Elevators and Traffic Lights: Designing Responsive City Services
Last week I spent nearly ten minutes waiting for my building’s elevator. It gave me time to think about how cities can be more responsive in the face of change.
Because of social distancing rules required by the COVID-19 pandemic, my building’s management has restricted use of an elevator car to just one household per trip. If my girlfriend and I board on the nineteenth floor and travel to the lobby, no one else can ride down with us. But the elevator doesn’t know this, and so it continues to stop and open on every floor while we smile awkwardly at neighbors who are not allowed to enter.
Each trip takes longer than it should and the elevator’s algorithm that starts at the highest floor and works its way down is no longer fair to lower floors. It would be much more efficient and fair to take requests in the order they were received, bring them directly to their destination, and then go serve the next person.
Adding Digital Infrastructure to Physical Infrastructure
It would be ideal if our elevators were more easily configurable to adapt to new rules. It’s one example of how digital infrastructure (the elevator’s algorithm), if we had the right systems, could be tuned or changed to make better use of existing physical infrastructure (the elevator itself).
A city’s traffic lights present a similar opportunity.
Around the US, cities are closing streets to cars to give pedestrians more room to exercise close to home while obeying social distancing because of the pandemic. Here in California, San Francisco is closing 12 major streets to cars. Oakland has closed 74 miles of streets.
How easy is it to change the traffic lights and signage to accommodate the new use of these streets? Researchers have developed algorithms to optimise city-wide flows, but as this story from Charlotte, NC shows, most reporting emphasis is on getting feedback on specific intersections that seem broken. It’s great that they can hear from citizens, but probably won’t get the city the kind of macro view it needs. (After all, each person waiting for the elevator in the building may have a sense that like the system is broken, but from their local vantage point it mostly seems like bad luck – “darn, the elevator opened again with someone already in it!”)
Building Street Smarts
San Francisco is currently in the middle of a multi-year project to reconfigure traffic control across the city in an effort to reduce traffic deaths, especially for pedestrians. Some of this work requires physical construction or alteration. Other portions of the work involve reconfiguring traffic lights and signage.
A well-designed digital infrastructure driving the physical lights and signs could make them more adaptive and responsive, that same as a digital infrastructure controlling the physical infrastructure might for my building’s elevators.

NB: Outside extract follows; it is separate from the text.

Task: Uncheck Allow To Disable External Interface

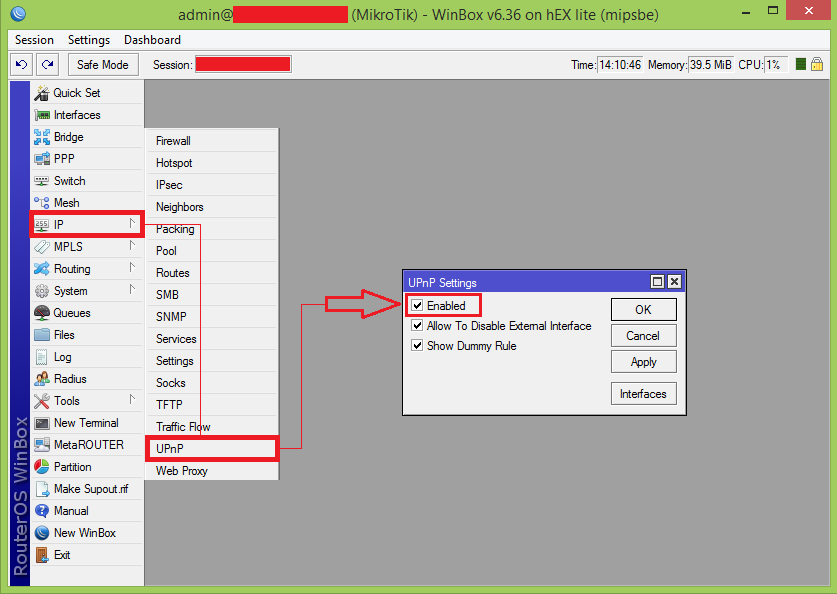Action: 418,326
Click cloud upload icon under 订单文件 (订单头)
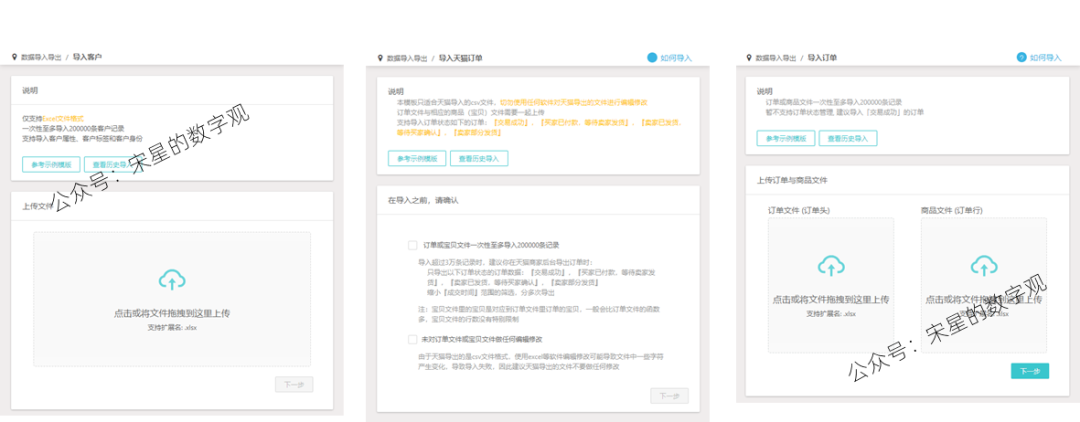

Such adaptive technologies would be helpful beyond the current pandemic. Routing traffic more easily in response to weather, accidents, and special events like concerts and sports can make a city work more efficiently. Across the Bay from me, a 20-mile stretch of Interstate 80 has been transformed into the area’s first “smart” highway featuring several such adaptive technologies. That project has been years in the making.
For most cities the traffic grid has developed over decades of planning, growth, and evolution. Developing a digital infrastructure to run it efficiently and adaptably will require its own planning process and upgrades to physical infrastructure. It’s not necessarily an easy task. However, the new cities that DoubleGDP works with have the opportunity to build their software management approach with adaptability in mind from the beginning.
And that digital infrastructure and vision of responsive city services is something I can enjoy pondering while waiting for the elevator.